#### Exercise
Extract everything from the first row of the excerpt down to the line containing "coord(43,146)", including both ends. Copy those lines out without changes.

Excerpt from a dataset
========

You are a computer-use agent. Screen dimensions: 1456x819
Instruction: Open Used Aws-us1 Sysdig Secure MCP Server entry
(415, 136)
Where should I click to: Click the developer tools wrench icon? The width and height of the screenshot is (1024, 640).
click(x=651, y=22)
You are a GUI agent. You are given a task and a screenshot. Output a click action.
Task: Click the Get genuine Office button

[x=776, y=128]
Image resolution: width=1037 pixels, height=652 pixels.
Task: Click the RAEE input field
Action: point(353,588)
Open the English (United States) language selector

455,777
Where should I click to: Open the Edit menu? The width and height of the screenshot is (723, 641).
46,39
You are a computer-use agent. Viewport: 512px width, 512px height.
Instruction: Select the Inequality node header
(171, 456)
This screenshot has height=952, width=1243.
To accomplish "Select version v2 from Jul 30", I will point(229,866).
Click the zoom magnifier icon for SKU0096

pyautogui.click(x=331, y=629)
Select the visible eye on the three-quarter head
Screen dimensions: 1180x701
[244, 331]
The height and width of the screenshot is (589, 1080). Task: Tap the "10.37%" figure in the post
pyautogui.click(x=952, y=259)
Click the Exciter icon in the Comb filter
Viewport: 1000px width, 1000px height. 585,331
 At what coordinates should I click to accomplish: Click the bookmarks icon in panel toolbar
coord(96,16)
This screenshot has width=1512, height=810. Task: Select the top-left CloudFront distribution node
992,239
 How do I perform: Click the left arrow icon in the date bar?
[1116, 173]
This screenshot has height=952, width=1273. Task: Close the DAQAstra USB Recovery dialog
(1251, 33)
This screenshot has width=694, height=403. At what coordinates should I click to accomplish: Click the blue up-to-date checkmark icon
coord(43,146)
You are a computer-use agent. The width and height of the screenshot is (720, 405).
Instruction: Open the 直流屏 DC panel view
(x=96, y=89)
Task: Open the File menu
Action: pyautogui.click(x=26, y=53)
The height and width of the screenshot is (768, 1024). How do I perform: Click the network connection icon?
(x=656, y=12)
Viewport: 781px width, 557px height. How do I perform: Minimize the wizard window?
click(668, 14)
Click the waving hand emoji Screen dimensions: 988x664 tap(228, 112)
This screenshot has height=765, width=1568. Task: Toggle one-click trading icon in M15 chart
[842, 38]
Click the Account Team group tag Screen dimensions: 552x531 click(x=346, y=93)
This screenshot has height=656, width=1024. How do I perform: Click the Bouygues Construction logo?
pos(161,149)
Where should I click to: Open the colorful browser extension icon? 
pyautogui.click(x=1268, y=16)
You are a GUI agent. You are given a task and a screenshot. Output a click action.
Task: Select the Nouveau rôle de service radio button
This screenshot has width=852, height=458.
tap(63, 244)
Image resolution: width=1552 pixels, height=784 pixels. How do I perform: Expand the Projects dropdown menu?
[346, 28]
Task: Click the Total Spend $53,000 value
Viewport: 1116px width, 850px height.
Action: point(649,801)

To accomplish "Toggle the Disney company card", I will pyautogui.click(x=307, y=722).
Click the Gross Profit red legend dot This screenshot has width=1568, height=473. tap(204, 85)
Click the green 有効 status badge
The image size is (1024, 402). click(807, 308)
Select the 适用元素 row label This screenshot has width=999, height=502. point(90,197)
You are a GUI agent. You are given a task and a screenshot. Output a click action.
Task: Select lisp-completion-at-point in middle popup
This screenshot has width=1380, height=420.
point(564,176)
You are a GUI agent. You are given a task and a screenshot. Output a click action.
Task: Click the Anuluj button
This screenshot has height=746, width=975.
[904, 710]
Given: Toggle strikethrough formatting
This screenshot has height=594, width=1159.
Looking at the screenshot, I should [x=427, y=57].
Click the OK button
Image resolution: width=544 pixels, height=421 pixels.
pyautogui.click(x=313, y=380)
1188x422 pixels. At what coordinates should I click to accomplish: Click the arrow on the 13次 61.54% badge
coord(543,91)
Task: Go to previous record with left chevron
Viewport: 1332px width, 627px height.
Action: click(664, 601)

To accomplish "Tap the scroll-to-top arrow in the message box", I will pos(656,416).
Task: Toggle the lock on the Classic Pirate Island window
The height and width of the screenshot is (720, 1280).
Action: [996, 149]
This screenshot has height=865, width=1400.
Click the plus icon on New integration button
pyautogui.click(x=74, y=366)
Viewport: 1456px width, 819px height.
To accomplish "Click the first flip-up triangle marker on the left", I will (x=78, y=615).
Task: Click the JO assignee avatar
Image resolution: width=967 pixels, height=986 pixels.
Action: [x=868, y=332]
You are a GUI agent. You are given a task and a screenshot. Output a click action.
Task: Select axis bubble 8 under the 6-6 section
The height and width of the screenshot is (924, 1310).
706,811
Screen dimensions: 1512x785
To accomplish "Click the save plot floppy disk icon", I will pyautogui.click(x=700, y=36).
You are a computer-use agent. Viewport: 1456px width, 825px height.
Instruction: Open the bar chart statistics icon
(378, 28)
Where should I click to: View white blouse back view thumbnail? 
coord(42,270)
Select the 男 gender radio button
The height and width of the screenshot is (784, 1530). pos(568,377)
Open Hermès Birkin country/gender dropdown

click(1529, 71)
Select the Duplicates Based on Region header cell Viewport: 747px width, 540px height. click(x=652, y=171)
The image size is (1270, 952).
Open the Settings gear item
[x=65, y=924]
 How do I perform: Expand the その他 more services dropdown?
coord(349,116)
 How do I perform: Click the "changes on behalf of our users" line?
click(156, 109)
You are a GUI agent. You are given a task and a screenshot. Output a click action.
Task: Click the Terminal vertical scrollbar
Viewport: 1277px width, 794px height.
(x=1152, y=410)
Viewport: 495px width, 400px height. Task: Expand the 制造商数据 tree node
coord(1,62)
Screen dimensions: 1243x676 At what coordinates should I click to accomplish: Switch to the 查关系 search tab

========

#### Answer to this task
You are a computer-use agent. Screen dimensions: 1456x819
Instruction: Open Used Aws-us1 Sysdig Secure MCP Server entry
(415, 136)
Where should I click to: Click the developer tools wrench icon? The width and height of the screenshot is (1024, 640).
click(x=651, y=22)
You are a GUI agent. You are given a task and a screenshot. Output a click action.
Task: Click the Get genuine Office button

[x=776, y=128]
Image resolution: width=1037 pixels, height=652 pixels.
Task: Click the RAEE input field
Action: point(353,588)
Open the English (United States) language selector

455,777
Where should I click to: Open the Edit menu? The width and height of the screenshot is (723, 641).
46,39
You are a computer-use agent. Viewport: 512px width, 512px height.
Instruction: Select the Inequality node header
(171, 456)
This screenshot has height=952, width=1243.
To accomplish "Select version v2 from Jul 30", I will point(229,866).
Click the zoom magnifier icon for SKU0096

pyautogui.click(x=331, y=629)
Select the visible eye on the three-quarter head
Screen dimensions: 1180x701
[244, 331]
The height and width of the screenshot is (589, 1080). Task: Tap the "10.37%" figure in the post
pyautogui.click(x=952, y=259)
Click the Exciter icon in the Comb filter
Viewport: 1000px width, 1000px height. 585,331
 At what coordinates should I click to accomplish: Click the bookmarks icon in panel toolbar
coord(96,16)
This screenshot has width=1512, height=810. Task: Select the top-left CloudFront distribution node
992,239
 How do I perform: Click the left arrow icon in the date bar?
[1116, 173]
This screenshot has height=952, width=1273. Task: Close the DAQAstra USB Recovery dialog
(1251, 33)
This screenshot has width=694, height=403. At what coordinates should I click to accomplish: Click the blue up-to-date checkmark icon
coord(43,146)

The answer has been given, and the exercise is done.